Saved data entries
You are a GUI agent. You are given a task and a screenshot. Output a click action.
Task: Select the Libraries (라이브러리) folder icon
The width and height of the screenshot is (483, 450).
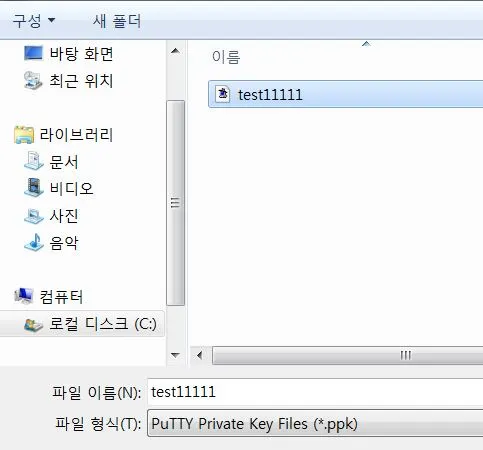coord(24,135)
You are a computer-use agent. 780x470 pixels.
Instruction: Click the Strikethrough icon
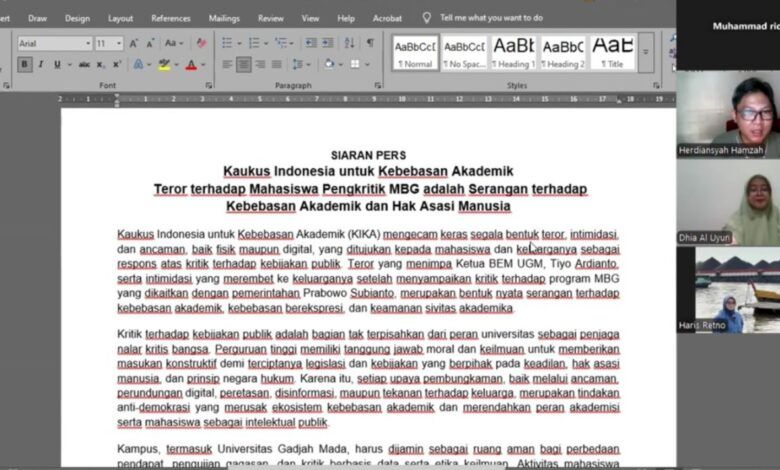85,64
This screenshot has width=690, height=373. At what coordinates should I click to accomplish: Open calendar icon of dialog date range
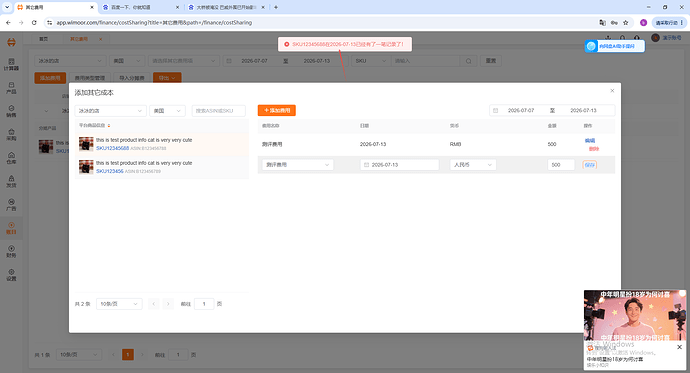click(x=495, y=110)
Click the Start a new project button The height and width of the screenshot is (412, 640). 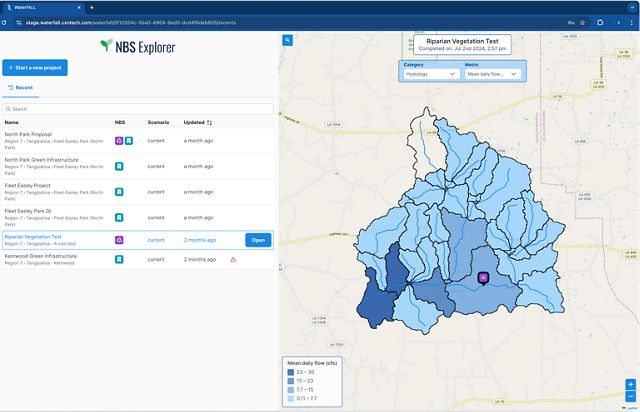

- **What to do**
Return the lines above exactly; the images are not part of the copy.

- **Answer space**
You are a GUI agent. You are given a task and a screenshot. Output a click action.
Task: Select the Libraries (라이브러리) folder icon
The width and height of the screenshot is (483, 450).
coord(24,135)
You are a computer-use agent. 780x470 pixels.
Instruction: Click the Strikethrough icon
85,64
This screenshot has width=690, height=373. At what coordinates should I click to accomplish: Open calendar icon of dialog date range
click(x=495, y=110)
Click the Start a new project button The height and width of the screenshot is (412, 640). 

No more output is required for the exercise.